→ Task objective: Exact repetition of the data is the whole task.

Data items:
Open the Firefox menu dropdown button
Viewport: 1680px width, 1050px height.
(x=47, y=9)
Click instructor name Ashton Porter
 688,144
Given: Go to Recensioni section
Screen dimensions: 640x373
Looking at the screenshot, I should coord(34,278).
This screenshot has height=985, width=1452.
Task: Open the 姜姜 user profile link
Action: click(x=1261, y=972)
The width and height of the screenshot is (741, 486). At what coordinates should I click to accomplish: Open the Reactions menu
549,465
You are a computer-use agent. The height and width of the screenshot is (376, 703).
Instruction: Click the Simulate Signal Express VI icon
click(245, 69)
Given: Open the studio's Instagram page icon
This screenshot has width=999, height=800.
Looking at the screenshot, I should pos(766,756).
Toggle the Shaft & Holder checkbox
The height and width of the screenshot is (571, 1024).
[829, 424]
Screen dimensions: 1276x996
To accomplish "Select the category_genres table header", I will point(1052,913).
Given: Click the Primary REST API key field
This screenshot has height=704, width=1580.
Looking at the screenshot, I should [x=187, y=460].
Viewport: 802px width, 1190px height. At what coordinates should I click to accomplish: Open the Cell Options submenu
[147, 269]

→ Your solution:
Open the Firefox menu dropdown button
Viewport: 1680px width, 1050px height.
(x=47, y=9)
Click instructor name Ashton Porter
 688,144
Given: Go to Recensioni section
Screen dimensions: 640x373
Looking at the screenshot, I should coord(34,278).
This screenshot has height=985, width=1452.
Task: Open the 姜姜 user profile link
Action: click(x=1261, y=972)
The width and height of the screenshot is (741, 486). At what coordinates should I click to accomplish: Open the Reactions menu
549,465
You are a computer-use agent. The height and width of the screenshot is (376, 703).
Instruction: Click the Simulate Signal Express VI icon
click(245, 69)
Given: Open the studio's Instagram page icon
This screenshot has width=999, height=800.
Looking at the screenshot, I should pos(766,756).
Toggle the Shaft & Holder checkbox
The height and width of the screenshot is (571, 1024).
[829, 424]
Screen dimensions: 1276x996
To accomplish "Select the category_genres table header", I will point(1052,913).
Given: Click the Primary REST API key field
This screenshot has height=704, width=1580.
Looking at the screenshot, I should [x=187, y=460].
Viewport: 802px width, 1190px height. At what coordinates should I click to accomplish: Open the Cell Options submenu
[147, 269]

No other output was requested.